As LLMs become more prevalent, there is an increasing need to systematically evaluate their responses to ensure they generate reliable, accurate, and ethical content. LLM-as-a-Judge is a framework that leverages other configured LLMs as evaluators, assessing responses based on specific metrics to ensure quality and relevance. This approach is gaining momentum because human evaluation is often slow and expensive.

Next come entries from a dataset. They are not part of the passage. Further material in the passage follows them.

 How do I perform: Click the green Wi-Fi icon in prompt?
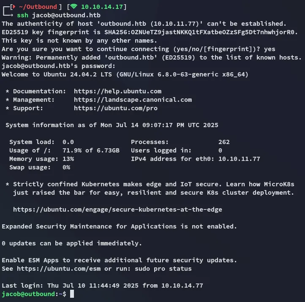click(x=74, y=7)
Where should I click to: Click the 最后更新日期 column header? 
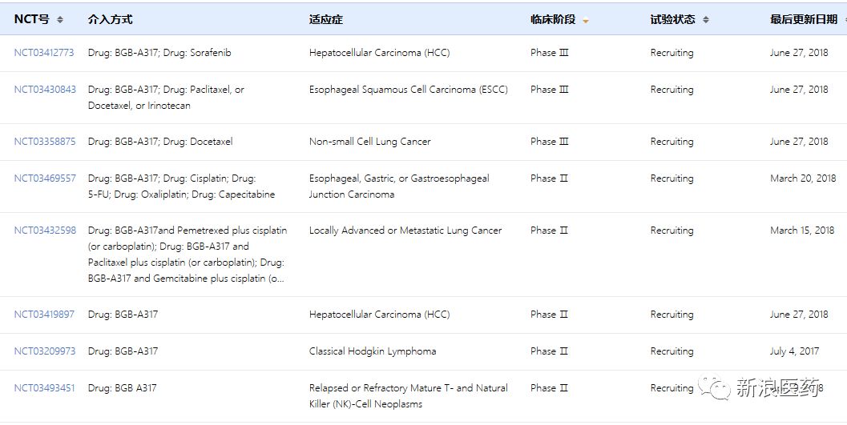coord(804,19)
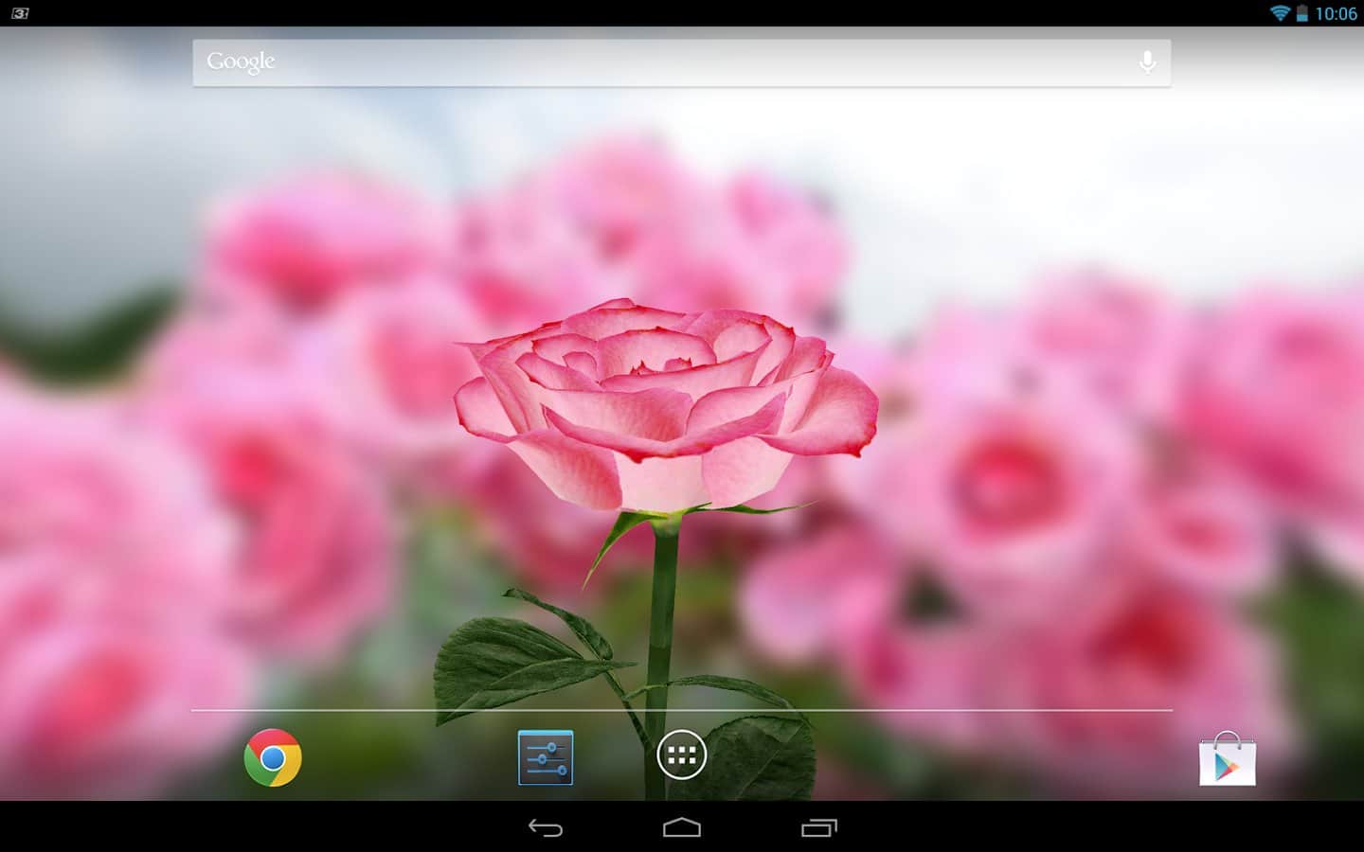The image size is (1364, 852).
Task: Focus the Google search field
Action: 663,62
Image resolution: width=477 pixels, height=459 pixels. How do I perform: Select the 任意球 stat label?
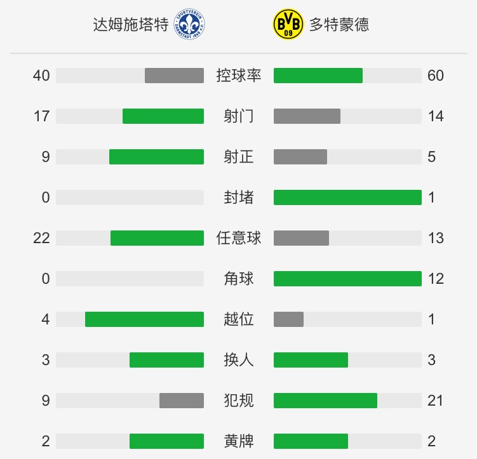[239, 238]
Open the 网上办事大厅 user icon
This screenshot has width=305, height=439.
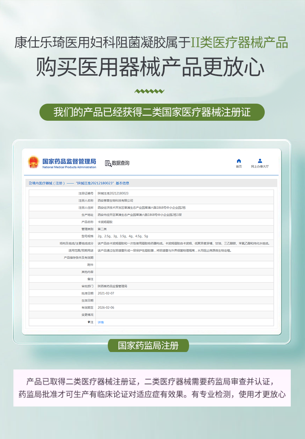click(260, 161)
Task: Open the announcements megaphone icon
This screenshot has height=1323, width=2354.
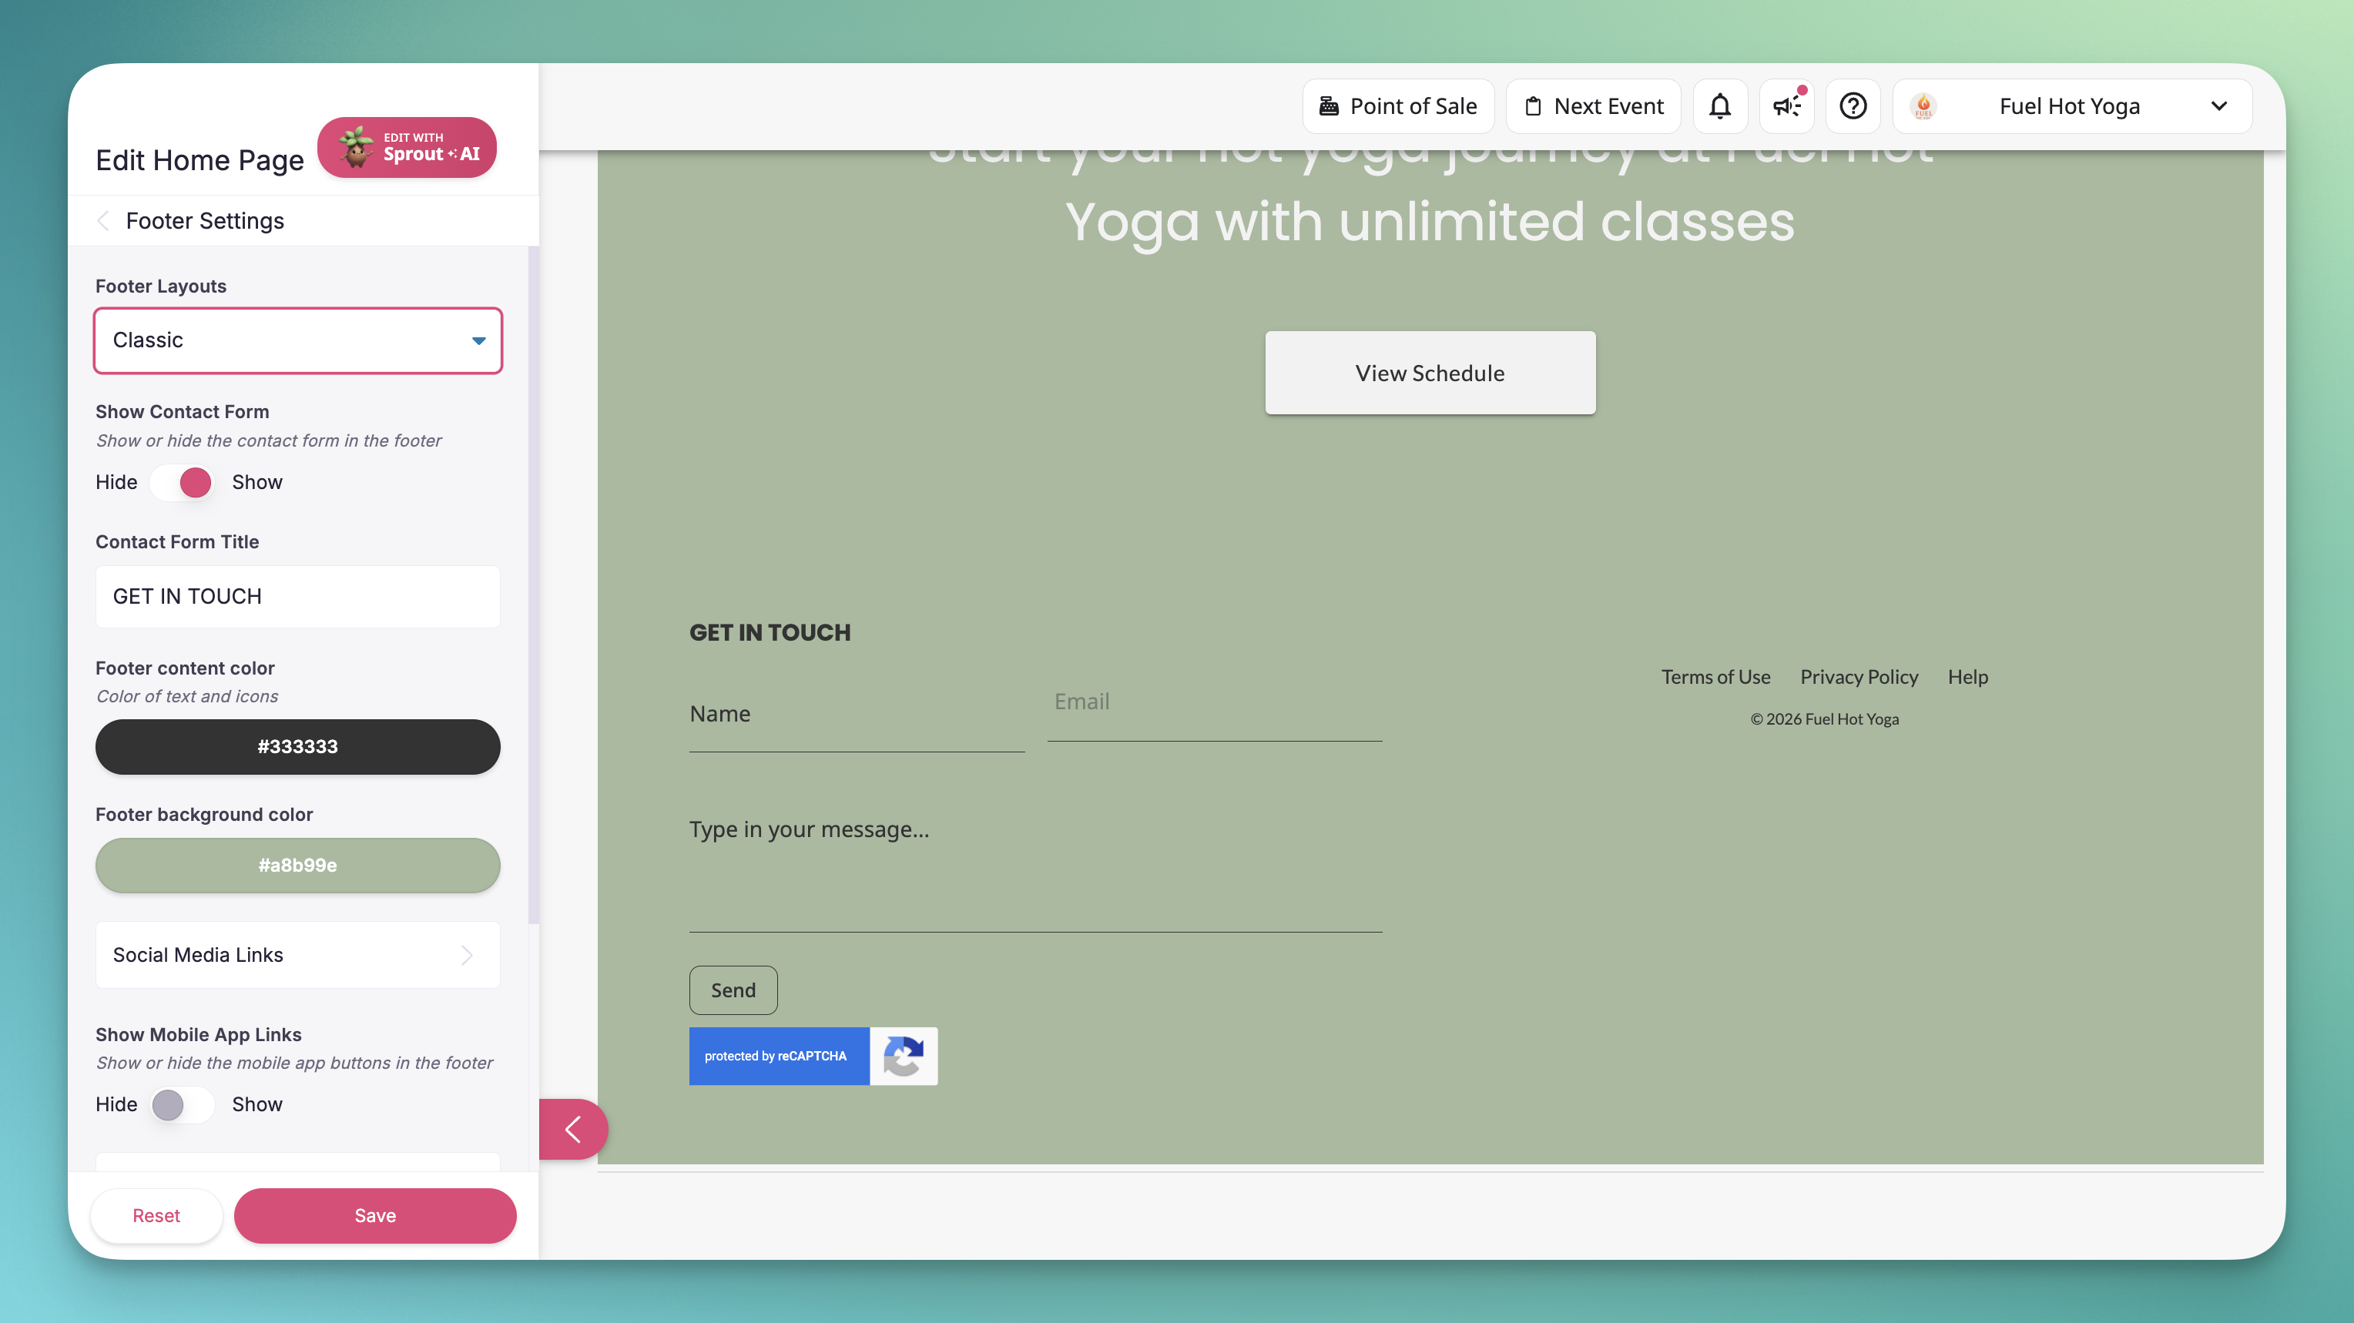Action: 1787,106
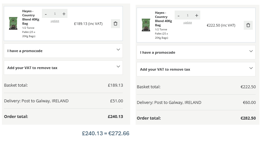This screenshot has height=141, width=262.
Task: Click the update link in the pound basket
Action: [55, 21]
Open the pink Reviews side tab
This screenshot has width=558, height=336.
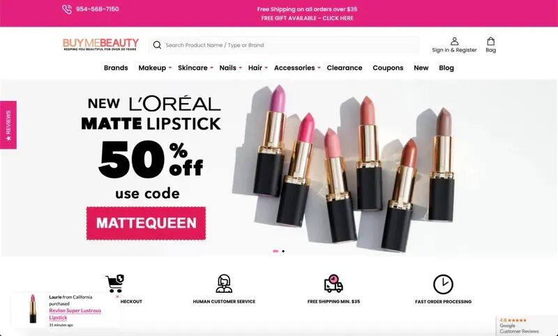click(x=8, y=125)
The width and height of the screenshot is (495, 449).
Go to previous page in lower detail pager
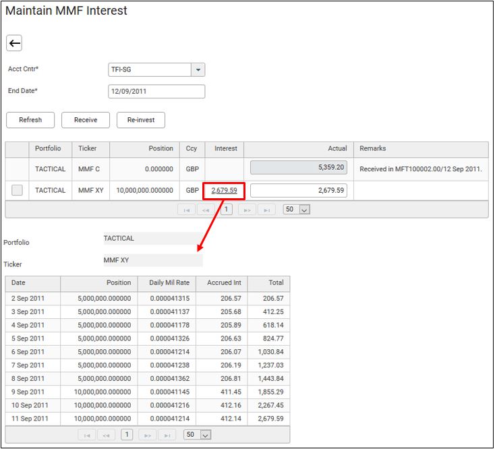coord(107,435)
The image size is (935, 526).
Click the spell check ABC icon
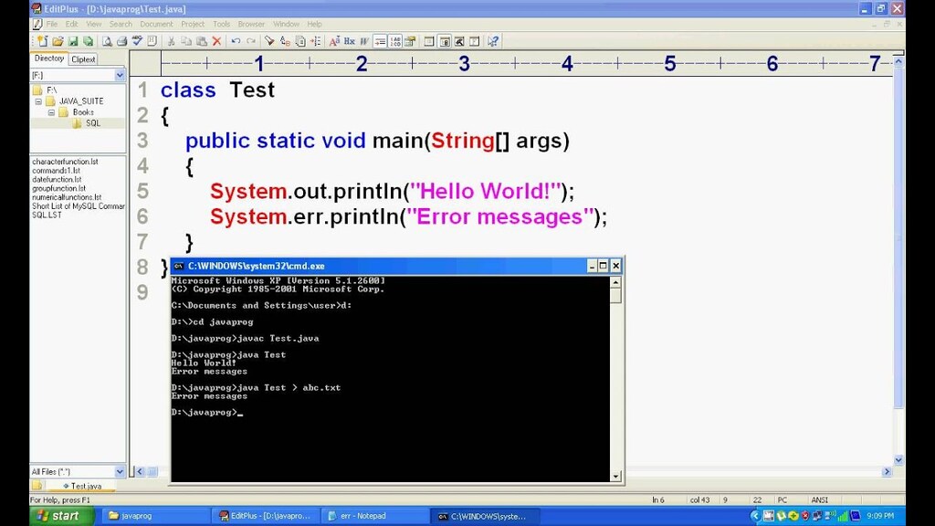coord(137,41)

In this workshop, Aishwarya Reganti, an Applied Science Tech Lead for Generative AI at AWS, teaches you how to configure LLMs as evaluation judges, providing hands-on experience with commonly used metrics through the AWS Bedrock platform, the fm-eval library, and the Ragas library. We will also explore designs that can make the evaluation process more robust and effective for various use cases.
Presenter Bio
Aishwarya Naresh RegantiApplied Science Tech Lead for Generative AI at AWS
Aishwarya works in the AWS Generative AI Innovation Center helping customers pinpoint and evaluate valuable uses for generative AI. She has 8 years of machine learning experience and over 30 publications on AI. Aishwarya also works as a guest lecturer for MIT and the University of Oxford. She is a cofounder of the LevelUp Org tech community. Previously, Aishwarya was an Applied Scientist in Amazon's Aearch team and Alexa Teachable AI team.